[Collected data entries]

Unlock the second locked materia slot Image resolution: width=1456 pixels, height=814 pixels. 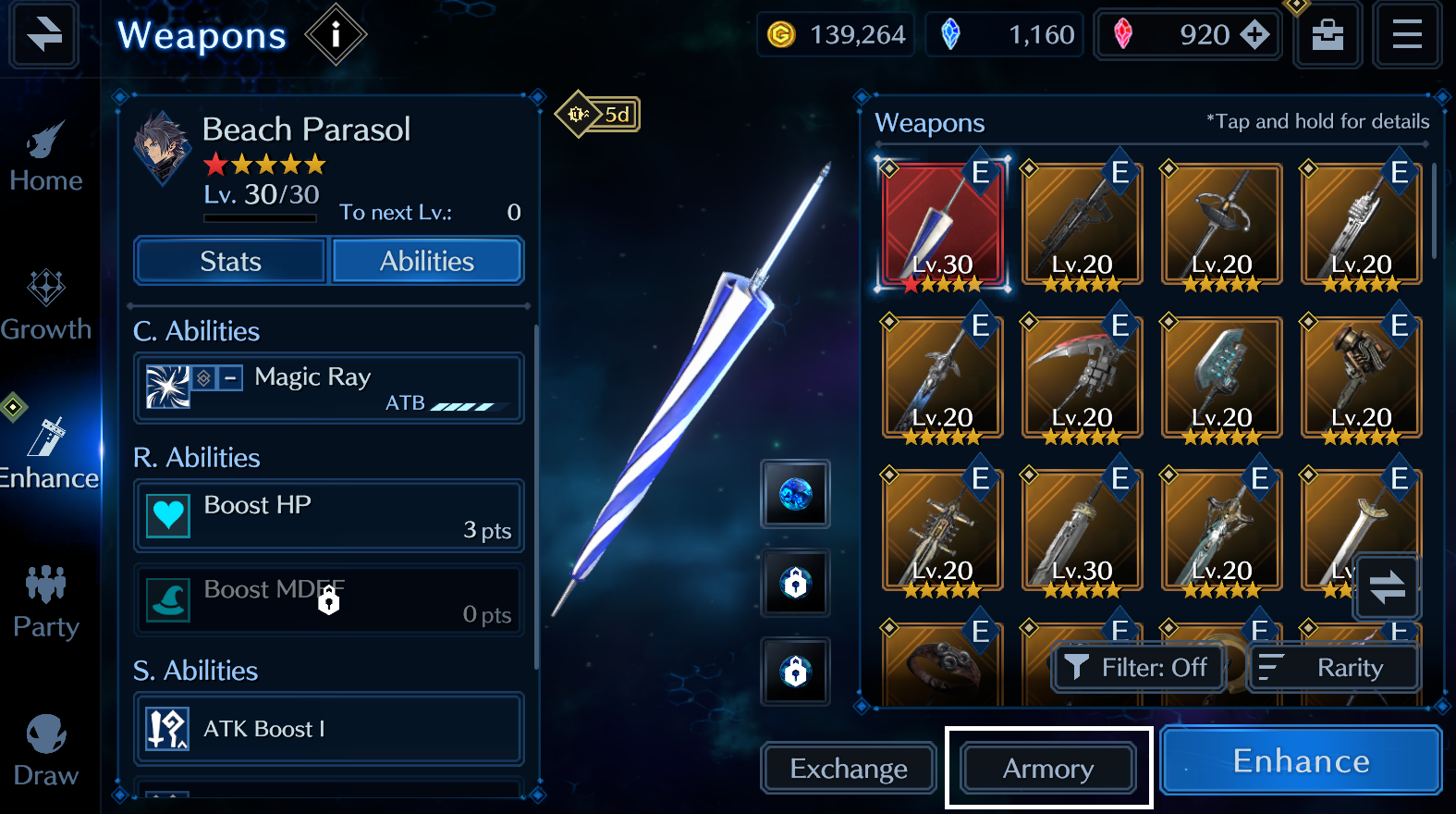795,583
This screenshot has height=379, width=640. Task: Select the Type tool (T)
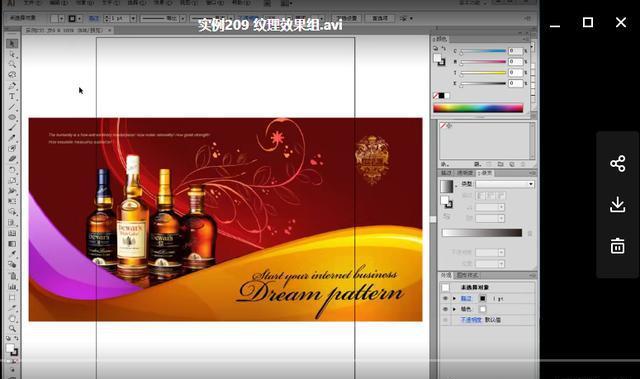12,97
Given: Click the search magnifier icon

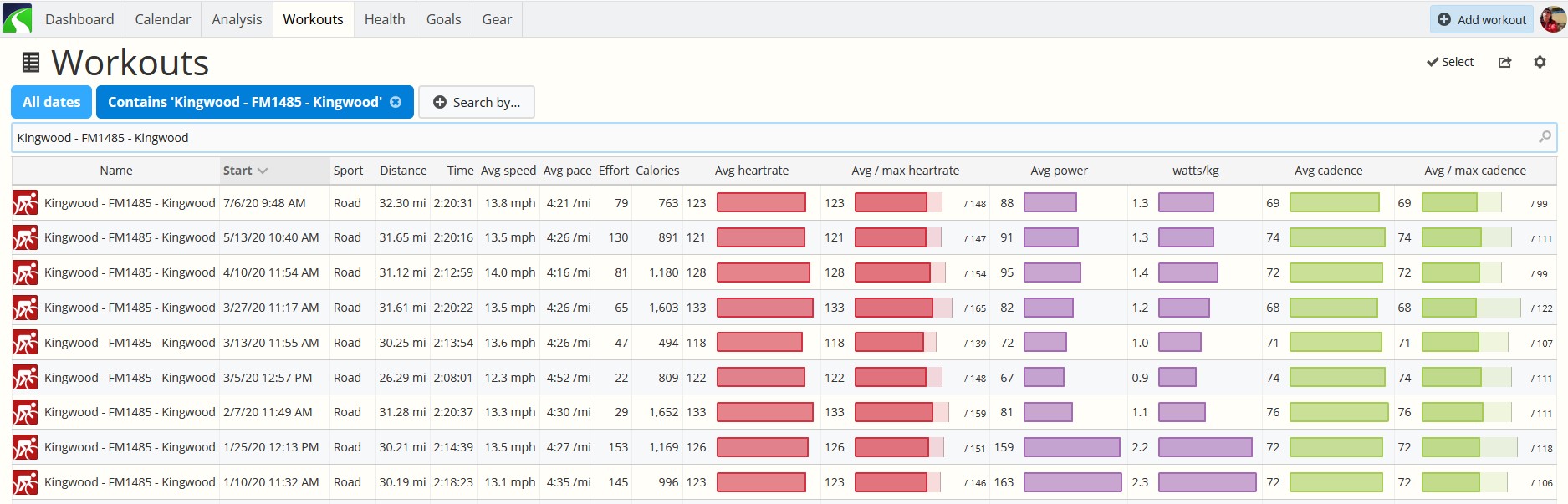Looking at the screenshot, I should [x=1545, y=137].
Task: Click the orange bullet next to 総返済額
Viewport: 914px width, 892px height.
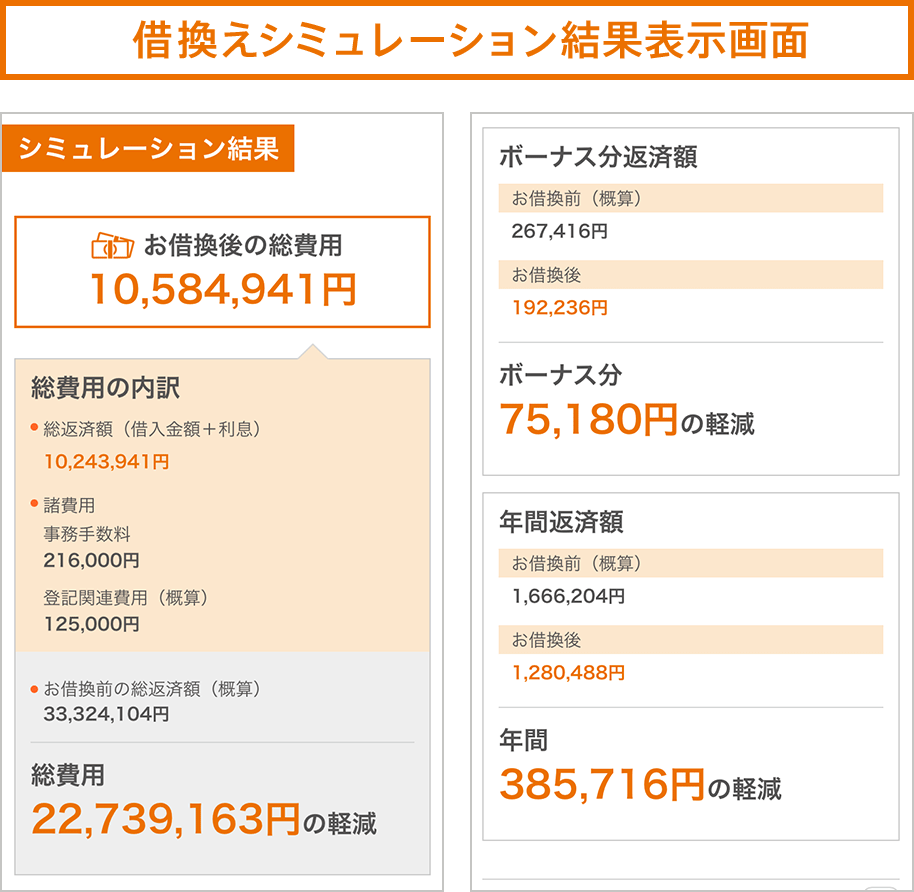Action: click(x=34, y=428)
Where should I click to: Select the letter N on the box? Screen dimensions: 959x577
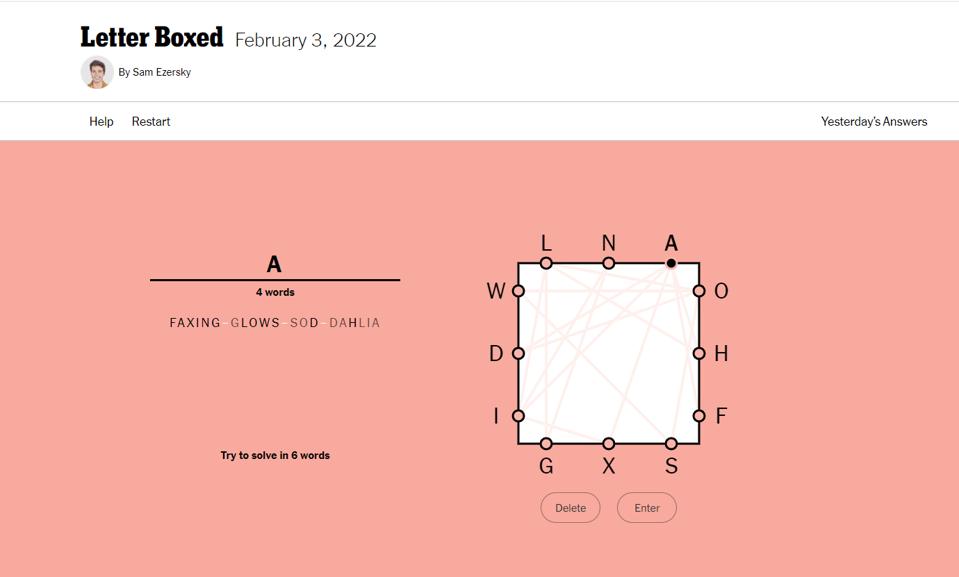tap(608, 263)
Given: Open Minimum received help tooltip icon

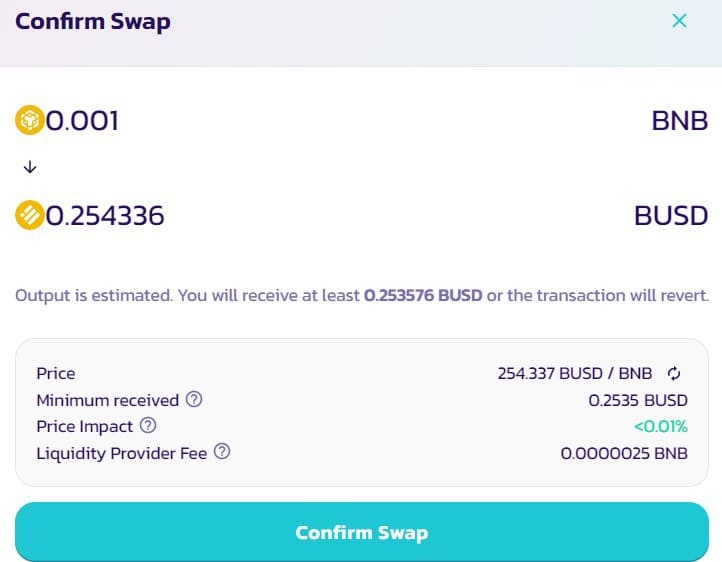Looking at the screenshot, I should (194, 399).
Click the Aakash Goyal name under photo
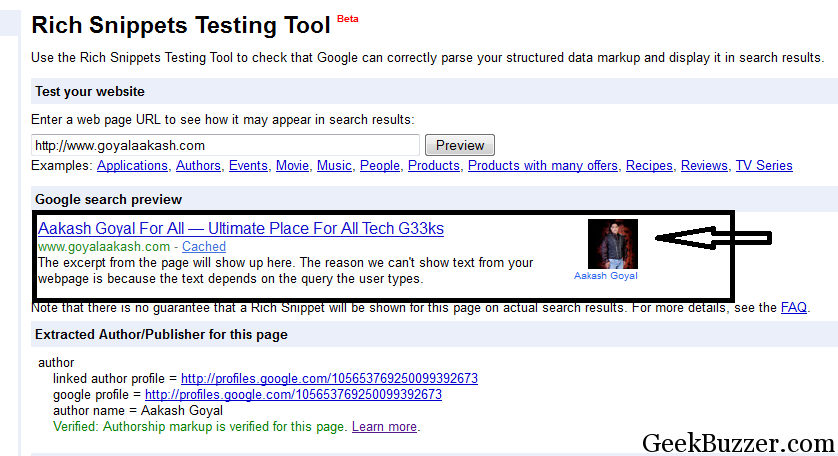 tap(606, 276)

About this exercise –
Copy exactly, leaving out pictures, the lines from the line containing "This screenshot has" through the last line of the records.

Task solution –
This screenshot has height=379, width=640. Task: Select the Type tool (T)
12,97
Given: Click the search magnifier icon

Looking at the screenshot, I should [x=1545, y=137].
Task: Click the orange bullet next to 総返済額
Viewport: 914px width, 892px height.
Action: click(x=34, y=428)
Where should I click to: Select the letter N on the box? Screen dimensions: 959x577
tap(608, 263)
Given: Open Minimum received help tooltip icon

Looking at the screenshot, I should (194, 399).
Click the Aakash Goyal name under photo
 tap(606, 276)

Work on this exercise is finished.